Here’s a MWE (if you enclose the whole thing in a function, the allocations go away for both functions, but only because Julia can infer the value and type of t at compile time - which doesn’t solve my overall problem):
t = (abc=1, tba=2)
unstable(x, i) = x[i]
annotated(x, i) = x[i]::Int64
# run once to compile
unstable(t, :abc)
annotated(t, :abc)
println("no type annotation, allocation expected")
@time unstable(t, :abc) # -> 0.000018 seconds (1 allocation: 32 bytes)
println("type annotation, no allocation expected")
@time annotated(t, :abc) # -> 0.000004 seconds (1 allocation: 32 bytes)

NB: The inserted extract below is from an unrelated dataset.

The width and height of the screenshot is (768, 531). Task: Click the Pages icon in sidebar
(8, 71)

You’re right, that was a bad example. Here’s a better one. The critical thing is that which key is to be extracted from the NamedTuple is not known at compile time, and that the NamedTuple has values that are not all the same type. Here’s a better example, with the key read from the command-line arguments:
unstable(x, i) = x[i]
annotated(x, i) = x[i]::Int64
function main()
t = (abc=1, tba=2.0, cd="jgds")
# run once to compile
unstable(t, :abc)
annotated(t, :abc)
ref = Symbol(ARGS[1])
println("no type annotation, allocation expected")
@time unstable(t, ref)
println("type annotation, no allocation expected")
@time annotated(t, ref)
end
main()
Running julia namedtuple_test.jl abc results in:
no type annotation, allocation expected
0.000001 seconds (1 allocation: 32 bytes)

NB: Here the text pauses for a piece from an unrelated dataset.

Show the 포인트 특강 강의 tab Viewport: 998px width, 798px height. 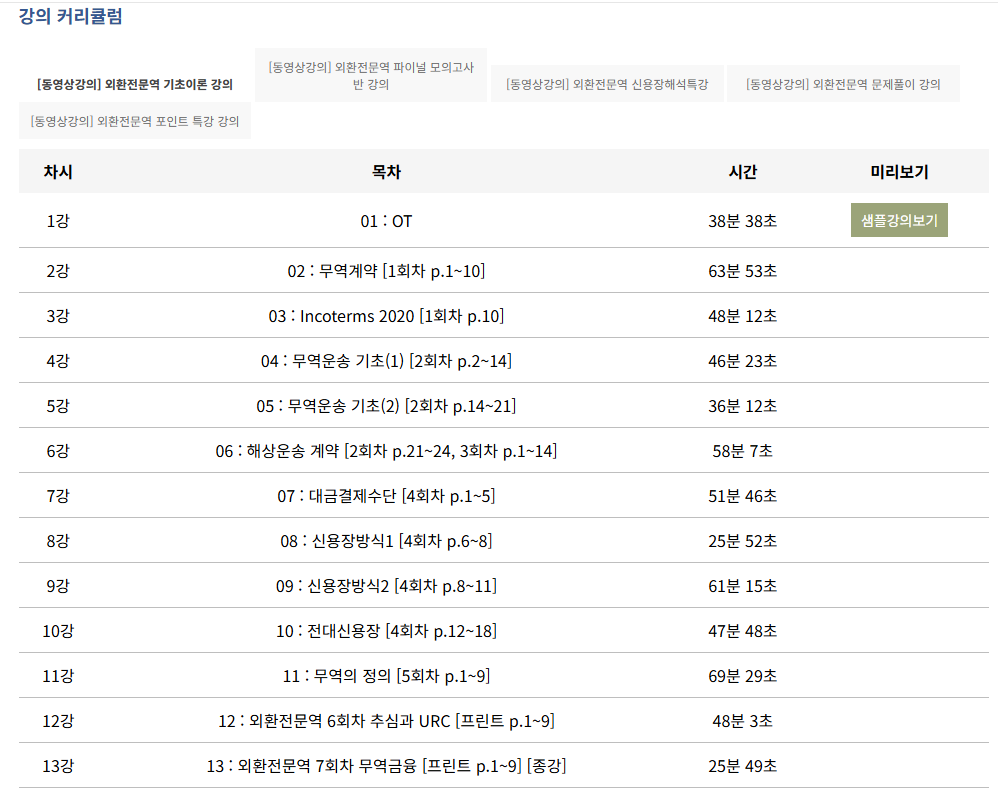click(135, 121)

type annotation, no allocation expected
0.000001 seconds (1 allocation: 32 bytes)
The first allocation is expected, because Julia has no way to know what will come out of the NamedTuple, and not all fields are bitstypes, so it is type-unstable. In the second one, I explicitly tell Julia that it’s going to be an Int64, so I would expect there to not be any allocations in that case, but there still is one.
I intervene to ask a question that makes me understand something about how these mechanisms work, rather than suggesting some kind of solution.
If your situation allows it, wouldn’t it be useful to change and use col [row] instead of working on row [col]?
This does not seem to be an effect of benchmarking since if I do something like
function test(nt, n)
for i in 1:1_000_000
nt[n]
end
end
@time test(nt, :a)
# 0.030643 seconds (1.00 M allocations: 45.977 MiB, 5.38% gc time, 14.04% compilation time)
Which seems to suggest the problem exists there too (if I replace nt[n] with nt[:a] it does not allocate much.
You’re not doing anything wrong, in fact you wrote a test perfectly avoiding global variable artifacts on your first try. And yes, you’re on the right thread.
Julia generally specializes a call on the types of the called object and the arguments. For example, f(1, 1.5) specializes on (typeof(f), Int64, Float64). By this logic, getindex/getfield would be unstable for Tuple/NamedTuple/struct because the element types are heterogeneous! For example, (1, 1.5)[1] is an Int64, yet (1, 1.5)[2] is a Float64, a clear type instability. So, the compiler goes the extra mile to maintain performance for these important methods: if the index or field is a constant at compile-time, the compiler will “specialize” on the index/field’s instance. The compiler also does constant propagation for other function calls, but usually to evaluate the call at compile-time when all arguments are constant; instead, I’m talking about when getindex/getfield happens at runtime but the index/field is fixed for type stability.
julia> let # local scope, all variables are local
t = (abc=1, tba=2.0, cd="jgds")
i = :tba # recognized as constant in scope
@time t[i]
end
0.000000 seconds
2.0
If you only take the examples in this thread without global variable artifacts, you’ll notice that whenever the field :abc is a constant in a local scope, there’s no allocation. However, whenever the field is a function argument i or command line argument ARGS[1], the compiler has to treat it as a variable in the scope and may allocate to handle the type instability.